I learnt that there was a knack to keeping phone calls short. ‘You say: “OK – very gud. Bye.” as fast as you can and slam the phone down.’ I would never have dared to be so abrupt when I worked for the BBC.  People might have been offended and made a fuss about paying their licence fee.

Hermione said that the buyers could cut you short too. ‘Oh, when I was in New York I spent all day plucking up the courage to ring one designer. I eventually managed to speak to her and was busy explaining how each garment is an original, carefully knitted by hand, in the traditional Scottish way, when the woman leant back in her chair and said, “I don’t care if they’re knitted by monkeys, I don’t want ’em.”’

‘How upsetting.’

‘Didn’t matter. The people at Hermes liked them.’
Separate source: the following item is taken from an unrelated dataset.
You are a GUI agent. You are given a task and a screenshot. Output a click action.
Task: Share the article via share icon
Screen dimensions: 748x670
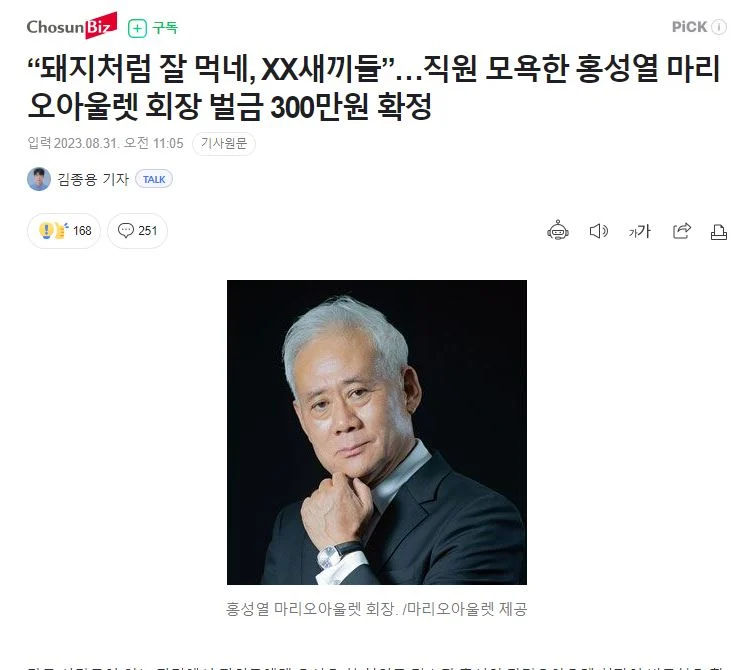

My uncle went on to explain that a lot of the outworkers are looking after infirm relatives and cope with the frustration and endless, blaring television by knitting.

‘It can become an expensive hobby unless you’re commissioned. Their fee - ‘knitting money’- gets put in a jar to pay for treats and holidays.’ Hermione’s marketing spiel described this as ‘sustaining a traditional craft’.

Hermione Spencer Cashmere
     
Despite the banter in the workroom I was to learn how truely wonderful the knitters were. It was not just their skill that was highly valued. When we only had three days to get samples together for Yves St Laurent in Paris, the local ladies rose to the challenge and pulled out the stops. They never missed a deadline.

‘They are incredibly speedy and can easily complete a complicated cable pattern in a week,’ my aunt insisted. ‘There are over three hundred of them. The thought of them all knitting into the night is really quite terrifying. Actually one of them never sleeps; hasn’t been upstairs for twenty years.’ I didn’t believe her. ‘It’s quite true. She just lies on her sofa and snoozes for a couple of hours. There is a huge Alsatian dog so everything comes back hairy, but she’s a frightfully good knitter.’

Hermione seemed to have had all sorts of adventures with the knitters’ husbands...

‘I sat on one. He was lying in the gloom under a blanket on the sofa and I simply didn’t realise he was there. I went to visit another knitter and walked straight into the bathroom by mistake. There was a man in the bath. A big fat one.

'Another lady was unexpectedly late with her knitting. When I rang up she said, “Well my husband’s just died. I haven’t buried him yet, so I’ll do that and then get the cardi finished, OK?”’

The knitting orders kept me absorbed and I loved the feel of the cashmere, but the work had clear limits. The challenge was Hermione’s. It was her name on the label. The zenith of my internship was reached when I learnt how to wind wool electronically. Granny rang to see if I was being useful, earning my keep. When I told her a ball had just flown off the winder and hit me on the nose I found her surprisingly sympathetic.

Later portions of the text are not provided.